■ PROBLEM ■
Work out how many lines of the records contain "result". Answer with the number and nothing else.

· · · · ·

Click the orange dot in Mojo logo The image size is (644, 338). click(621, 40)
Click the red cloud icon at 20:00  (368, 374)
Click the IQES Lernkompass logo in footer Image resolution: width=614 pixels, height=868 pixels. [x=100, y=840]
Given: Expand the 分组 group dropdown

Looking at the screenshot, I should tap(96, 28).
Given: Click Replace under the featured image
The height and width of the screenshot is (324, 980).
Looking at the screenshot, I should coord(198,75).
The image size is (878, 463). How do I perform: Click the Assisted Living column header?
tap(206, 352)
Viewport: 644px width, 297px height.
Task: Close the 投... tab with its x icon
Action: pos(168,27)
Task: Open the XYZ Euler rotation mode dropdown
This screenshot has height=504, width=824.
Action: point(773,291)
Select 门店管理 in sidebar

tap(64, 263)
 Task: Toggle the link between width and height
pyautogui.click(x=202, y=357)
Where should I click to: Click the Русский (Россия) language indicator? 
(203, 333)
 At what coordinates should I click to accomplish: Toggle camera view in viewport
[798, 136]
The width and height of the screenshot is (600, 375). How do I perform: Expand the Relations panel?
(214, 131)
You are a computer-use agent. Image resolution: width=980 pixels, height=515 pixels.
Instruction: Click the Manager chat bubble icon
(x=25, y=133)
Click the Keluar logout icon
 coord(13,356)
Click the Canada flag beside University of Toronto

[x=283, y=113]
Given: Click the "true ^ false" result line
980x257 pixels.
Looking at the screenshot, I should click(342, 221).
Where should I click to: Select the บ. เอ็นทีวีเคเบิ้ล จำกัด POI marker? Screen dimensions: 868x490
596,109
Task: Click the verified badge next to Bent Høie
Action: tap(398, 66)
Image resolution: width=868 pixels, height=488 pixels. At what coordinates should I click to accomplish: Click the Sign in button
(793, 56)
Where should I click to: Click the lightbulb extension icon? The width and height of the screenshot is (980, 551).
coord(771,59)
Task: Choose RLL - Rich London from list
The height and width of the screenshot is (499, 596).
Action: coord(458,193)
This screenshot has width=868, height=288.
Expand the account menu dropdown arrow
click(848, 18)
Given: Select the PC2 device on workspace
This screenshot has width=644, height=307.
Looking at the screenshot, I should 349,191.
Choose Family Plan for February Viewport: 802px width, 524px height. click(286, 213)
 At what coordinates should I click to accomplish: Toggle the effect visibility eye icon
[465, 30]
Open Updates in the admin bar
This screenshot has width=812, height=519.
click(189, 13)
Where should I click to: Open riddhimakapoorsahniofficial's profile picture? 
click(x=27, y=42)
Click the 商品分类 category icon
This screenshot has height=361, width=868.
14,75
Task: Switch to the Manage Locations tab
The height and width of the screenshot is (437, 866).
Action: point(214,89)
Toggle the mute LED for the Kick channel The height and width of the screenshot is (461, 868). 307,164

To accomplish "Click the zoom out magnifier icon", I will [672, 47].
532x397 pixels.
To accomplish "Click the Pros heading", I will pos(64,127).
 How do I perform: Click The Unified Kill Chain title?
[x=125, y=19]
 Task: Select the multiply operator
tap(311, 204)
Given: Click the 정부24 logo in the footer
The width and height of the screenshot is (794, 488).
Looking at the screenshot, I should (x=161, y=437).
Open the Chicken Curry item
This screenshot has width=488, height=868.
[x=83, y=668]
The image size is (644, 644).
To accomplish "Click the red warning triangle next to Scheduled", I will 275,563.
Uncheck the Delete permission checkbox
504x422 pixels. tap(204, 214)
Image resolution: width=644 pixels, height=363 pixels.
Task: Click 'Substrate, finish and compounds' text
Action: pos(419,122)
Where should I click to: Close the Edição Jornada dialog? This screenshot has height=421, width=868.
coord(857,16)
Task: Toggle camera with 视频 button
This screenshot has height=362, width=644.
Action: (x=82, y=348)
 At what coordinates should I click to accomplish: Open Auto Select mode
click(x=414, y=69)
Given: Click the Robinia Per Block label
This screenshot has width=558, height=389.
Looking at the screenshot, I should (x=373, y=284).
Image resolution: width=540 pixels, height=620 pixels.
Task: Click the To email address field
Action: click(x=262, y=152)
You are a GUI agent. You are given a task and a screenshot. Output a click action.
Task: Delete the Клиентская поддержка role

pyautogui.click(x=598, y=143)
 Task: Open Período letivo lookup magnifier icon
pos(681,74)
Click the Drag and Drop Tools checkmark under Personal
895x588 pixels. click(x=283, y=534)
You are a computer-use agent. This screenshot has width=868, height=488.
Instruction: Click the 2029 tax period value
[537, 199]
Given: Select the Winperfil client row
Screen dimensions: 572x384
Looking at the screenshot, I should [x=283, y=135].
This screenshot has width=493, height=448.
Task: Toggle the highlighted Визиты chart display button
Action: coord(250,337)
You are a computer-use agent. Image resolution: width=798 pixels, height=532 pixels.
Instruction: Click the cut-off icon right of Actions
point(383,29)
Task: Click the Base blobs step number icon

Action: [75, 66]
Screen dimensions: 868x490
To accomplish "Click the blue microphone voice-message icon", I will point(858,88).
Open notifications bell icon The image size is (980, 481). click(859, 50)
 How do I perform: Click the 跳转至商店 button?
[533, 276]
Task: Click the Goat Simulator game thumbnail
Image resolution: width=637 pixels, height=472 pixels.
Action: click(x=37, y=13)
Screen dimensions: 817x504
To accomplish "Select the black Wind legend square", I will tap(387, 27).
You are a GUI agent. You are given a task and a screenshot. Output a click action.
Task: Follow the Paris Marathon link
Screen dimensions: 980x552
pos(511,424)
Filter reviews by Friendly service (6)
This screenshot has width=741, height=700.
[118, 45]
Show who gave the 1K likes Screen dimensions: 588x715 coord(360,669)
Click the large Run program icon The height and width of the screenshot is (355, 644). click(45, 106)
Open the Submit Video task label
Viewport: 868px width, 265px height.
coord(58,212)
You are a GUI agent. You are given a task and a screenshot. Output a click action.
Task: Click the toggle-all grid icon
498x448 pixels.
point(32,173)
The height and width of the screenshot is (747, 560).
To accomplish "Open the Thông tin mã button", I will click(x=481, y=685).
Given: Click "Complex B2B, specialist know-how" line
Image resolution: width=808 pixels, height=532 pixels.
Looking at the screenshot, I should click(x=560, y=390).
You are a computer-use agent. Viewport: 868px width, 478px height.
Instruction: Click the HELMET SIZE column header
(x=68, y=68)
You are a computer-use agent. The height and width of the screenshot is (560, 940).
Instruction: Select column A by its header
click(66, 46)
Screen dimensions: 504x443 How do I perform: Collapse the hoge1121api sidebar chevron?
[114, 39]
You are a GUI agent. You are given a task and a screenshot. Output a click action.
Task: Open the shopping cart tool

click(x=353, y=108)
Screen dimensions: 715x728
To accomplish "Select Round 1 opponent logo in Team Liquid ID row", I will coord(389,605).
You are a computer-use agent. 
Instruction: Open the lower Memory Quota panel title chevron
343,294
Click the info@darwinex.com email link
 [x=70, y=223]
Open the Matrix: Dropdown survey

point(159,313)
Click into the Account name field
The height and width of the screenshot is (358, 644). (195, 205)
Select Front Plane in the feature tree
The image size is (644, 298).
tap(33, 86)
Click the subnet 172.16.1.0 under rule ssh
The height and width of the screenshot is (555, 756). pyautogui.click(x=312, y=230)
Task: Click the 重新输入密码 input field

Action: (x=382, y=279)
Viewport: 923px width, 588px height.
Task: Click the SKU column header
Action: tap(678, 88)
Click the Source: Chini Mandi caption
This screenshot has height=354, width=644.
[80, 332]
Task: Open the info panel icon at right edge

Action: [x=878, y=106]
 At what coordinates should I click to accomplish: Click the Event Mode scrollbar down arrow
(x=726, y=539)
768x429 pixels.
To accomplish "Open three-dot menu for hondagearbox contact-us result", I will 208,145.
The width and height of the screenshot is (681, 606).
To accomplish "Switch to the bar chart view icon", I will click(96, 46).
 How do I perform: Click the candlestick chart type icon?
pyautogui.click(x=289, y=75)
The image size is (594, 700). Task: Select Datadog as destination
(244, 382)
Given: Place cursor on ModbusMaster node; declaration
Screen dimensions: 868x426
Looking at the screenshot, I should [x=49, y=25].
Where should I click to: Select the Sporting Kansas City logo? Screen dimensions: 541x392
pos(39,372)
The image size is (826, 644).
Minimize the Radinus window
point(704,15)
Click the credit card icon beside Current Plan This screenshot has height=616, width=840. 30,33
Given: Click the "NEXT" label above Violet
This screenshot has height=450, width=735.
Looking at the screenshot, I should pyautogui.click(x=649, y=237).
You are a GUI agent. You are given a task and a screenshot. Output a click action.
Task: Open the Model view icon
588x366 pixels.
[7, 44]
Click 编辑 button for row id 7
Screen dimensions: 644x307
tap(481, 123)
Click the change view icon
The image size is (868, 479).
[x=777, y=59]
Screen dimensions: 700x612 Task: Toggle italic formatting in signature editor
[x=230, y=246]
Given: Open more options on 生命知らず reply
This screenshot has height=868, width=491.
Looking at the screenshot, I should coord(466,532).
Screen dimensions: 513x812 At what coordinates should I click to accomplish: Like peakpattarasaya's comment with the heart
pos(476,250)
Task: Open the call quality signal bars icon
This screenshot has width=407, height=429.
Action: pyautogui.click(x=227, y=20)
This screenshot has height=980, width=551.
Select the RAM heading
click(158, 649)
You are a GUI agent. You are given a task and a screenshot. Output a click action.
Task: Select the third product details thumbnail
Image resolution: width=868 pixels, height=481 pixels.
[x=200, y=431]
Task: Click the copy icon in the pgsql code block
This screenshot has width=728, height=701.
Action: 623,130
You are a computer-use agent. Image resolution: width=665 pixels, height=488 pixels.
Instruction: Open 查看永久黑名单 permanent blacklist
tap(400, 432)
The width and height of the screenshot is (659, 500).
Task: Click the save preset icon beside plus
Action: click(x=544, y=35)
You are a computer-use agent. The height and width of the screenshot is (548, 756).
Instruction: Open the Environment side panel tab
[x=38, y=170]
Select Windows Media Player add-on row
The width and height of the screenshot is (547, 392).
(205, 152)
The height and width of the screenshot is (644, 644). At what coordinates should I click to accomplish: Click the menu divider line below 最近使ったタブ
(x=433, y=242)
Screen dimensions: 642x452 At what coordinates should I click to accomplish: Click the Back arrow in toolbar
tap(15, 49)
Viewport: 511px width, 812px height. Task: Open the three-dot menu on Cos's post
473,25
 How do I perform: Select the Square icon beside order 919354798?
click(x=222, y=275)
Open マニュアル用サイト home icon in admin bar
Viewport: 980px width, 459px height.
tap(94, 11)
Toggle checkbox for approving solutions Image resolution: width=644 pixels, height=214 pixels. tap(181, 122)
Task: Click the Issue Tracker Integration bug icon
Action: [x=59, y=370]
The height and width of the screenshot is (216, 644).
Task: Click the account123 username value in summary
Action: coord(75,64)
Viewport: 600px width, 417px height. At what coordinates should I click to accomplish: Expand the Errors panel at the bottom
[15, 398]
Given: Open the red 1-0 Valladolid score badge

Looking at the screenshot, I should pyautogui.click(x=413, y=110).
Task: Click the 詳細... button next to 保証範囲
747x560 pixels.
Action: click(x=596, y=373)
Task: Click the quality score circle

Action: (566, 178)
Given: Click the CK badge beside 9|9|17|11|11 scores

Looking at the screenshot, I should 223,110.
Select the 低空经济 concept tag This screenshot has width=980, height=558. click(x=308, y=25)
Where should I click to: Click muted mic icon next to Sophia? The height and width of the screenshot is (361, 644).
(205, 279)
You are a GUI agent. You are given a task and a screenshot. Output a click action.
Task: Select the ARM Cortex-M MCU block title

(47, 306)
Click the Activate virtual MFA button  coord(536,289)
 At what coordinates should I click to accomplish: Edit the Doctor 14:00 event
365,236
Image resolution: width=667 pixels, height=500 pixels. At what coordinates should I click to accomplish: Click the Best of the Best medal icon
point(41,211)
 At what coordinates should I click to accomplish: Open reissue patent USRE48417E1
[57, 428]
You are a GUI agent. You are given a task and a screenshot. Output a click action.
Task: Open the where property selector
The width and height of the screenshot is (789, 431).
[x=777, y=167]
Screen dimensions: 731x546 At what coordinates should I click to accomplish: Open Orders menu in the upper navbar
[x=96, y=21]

· · · · ·

■ RESPONSE TO THE TASK ■
2